But affordability index is still well below the breakeven point of 50
Housing affordability showed signs of easing in the first quarter, according to the National Association of Home Builders (NAHB).
The NAHB)/Wells Fargo Housing Opportunity Index (HOI) improved by 38.1% from the Q4 2022 reading, the lowest level since 2012, thanks to lower home prices and solid wage gains. HOI data showed that the national median home price declined to $365,000 in the first quarter from $370,000 in the previous quarter. Additionally, long-term mortgage rates averaged 6.46% in Q1, down from a series-high of 6.80% in Q4. The US median family income jumped 7% from $90,000 in 2022 to $96,300 in 2023.
The quarterly HOI increase brings the share of new and existing homes affordable to families earning the US median income of $96,300 to 45.6% of all homes sold in Q1. However, the index remained significantly lower compared to the first quarter 2022 reading of 56.9%, a reminder of ongoing building material supply chain issues and other affordability challenges.

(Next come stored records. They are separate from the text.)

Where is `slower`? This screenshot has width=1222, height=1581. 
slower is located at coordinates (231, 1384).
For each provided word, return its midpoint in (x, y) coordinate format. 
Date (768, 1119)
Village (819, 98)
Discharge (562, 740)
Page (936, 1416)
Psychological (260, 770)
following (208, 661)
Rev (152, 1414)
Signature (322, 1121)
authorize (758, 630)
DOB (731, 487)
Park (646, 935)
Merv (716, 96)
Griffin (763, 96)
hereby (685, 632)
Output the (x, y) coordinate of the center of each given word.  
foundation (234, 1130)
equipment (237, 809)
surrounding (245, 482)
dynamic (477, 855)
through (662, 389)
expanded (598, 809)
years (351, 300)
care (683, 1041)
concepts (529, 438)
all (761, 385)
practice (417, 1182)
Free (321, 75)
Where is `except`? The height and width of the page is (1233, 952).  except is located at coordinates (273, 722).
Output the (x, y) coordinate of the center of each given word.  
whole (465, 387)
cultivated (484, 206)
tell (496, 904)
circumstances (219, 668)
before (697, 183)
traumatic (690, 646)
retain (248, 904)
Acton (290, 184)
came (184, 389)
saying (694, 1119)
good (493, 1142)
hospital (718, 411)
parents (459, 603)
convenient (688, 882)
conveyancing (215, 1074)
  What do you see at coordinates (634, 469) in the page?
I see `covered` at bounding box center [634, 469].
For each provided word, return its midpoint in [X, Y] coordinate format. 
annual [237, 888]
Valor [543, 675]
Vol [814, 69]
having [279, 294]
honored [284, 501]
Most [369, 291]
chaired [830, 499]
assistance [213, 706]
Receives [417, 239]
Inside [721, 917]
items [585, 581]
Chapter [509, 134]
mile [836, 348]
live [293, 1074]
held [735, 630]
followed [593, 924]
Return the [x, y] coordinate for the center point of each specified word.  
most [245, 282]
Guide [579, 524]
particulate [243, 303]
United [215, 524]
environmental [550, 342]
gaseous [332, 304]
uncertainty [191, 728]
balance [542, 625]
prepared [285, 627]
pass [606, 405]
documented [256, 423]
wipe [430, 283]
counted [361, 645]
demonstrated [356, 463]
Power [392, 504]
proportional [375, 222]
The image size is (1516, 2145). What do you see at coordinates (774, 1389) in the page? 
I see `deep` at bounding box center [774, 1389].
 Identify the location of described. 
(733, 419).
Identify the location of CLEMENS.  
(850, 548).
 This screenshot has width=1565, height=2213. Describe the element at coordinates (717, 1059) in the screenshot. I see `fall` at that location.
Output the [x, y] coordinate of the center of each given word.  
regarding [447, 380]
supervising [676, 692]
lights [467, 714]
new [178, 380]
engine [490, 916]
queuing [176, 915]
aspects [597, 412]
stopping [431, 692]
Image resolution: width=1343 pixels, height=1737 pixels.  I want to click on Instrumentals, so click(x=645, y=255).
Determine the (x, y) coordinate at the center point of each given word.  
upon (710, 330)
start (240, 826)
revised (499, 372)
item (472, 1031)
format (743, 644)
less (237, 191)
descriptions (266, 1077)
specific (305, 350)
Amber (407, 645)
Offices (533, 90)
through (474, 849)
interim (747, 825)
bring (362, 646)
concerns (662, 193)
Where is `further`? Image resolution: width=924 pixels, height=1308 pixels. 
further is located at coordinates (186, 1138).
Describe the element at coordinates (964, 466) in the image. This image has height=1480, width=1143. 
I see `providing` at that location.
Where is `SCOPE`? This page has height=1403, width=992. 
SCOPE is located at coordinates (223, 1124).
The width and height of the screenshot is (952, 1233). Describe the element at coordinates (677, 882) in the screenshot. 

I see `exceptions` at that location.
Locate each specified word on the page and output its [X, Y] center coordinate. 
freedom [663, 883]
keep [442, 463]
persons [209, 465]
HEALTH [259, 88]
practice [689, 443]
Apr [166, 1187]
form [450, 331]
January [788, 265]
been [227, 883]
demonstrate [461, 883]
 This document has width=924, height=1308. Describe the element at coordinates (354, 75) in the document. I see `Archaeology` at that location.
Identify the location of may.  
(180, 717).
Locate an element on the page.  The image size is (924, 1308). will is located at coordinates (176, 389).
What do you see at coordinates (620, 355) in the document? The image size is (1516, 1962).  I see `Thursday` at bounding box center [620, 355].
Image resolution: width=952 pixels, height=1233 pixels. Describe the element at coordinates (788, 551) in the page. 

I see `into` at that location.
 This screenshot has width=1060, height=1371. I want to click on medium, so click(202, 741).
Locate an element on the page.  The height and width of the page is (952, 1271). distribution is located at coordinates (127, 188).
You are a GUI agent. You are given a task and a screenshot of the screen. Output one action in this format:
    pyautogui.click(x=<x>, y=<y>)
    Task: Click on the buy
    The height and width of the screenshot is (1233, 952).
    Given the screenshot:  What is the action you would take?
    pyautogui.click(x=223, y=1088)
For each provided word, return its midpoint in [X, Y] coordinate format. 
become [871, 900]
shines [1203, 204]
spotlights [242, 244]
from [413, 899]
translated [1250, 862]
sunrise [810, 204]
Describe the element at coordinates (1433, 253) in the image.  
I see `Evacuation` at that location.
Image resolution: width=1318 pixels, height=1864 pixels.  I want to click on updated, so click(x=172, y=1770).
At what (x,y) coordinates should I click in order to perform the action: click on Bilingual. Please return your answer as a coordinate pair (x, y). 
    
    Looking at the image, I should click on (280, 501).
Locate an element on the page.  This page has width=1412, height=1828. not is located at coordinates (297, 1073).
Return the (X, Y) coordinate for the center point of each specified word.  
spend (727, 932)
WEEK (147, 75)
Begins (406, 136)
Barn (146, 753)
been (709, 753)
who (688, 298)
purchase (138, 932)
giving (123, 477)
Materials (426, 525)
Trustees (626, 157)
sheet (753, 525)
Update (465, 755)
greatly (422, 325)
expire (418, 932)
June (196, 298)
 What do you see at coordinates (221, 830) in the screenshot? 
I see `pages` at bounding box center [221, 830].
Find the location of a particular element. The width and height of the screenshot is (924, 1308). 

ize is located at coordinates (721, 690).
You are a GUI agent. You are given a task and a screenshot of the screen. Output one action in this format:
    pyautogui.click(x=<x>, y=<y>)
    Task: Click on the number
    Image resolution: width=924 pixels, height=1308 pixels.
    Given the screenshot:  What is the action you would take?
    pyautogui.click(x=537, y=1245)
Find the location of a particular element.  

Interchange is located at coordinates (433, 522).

“Elevated interest rates and higher home prices coming out of the pandemic have left housing affordability conditions considerably lower on a year-over-year basis,” said NAHB chief economist Robert Dietz. “While affordability posted a gain in the first quarter, it is still well below the breakeven point of 50. The lack of housing units is the primary cause of the nation’s housing affordability challenges, and the best way to reduce housing costs and fight inflation is to put into place policies that will allow builders to construct more attainable housing.”
“An uptick in housing affordability in the first quarter of 2023 corresponds to a rise in builder sentiment over the same period as well as an increase in single-family permits,” said NAHB chairman Alicia Huey. “And while buyer conditions improved at the beginning of the year, builders continue to wrestle with a host of affordability challenges. These include a shortage of distribution transformers and concrete that are delaying housing projects and raising construction costs, a lack of skilled workers, and tightening credit conditions.”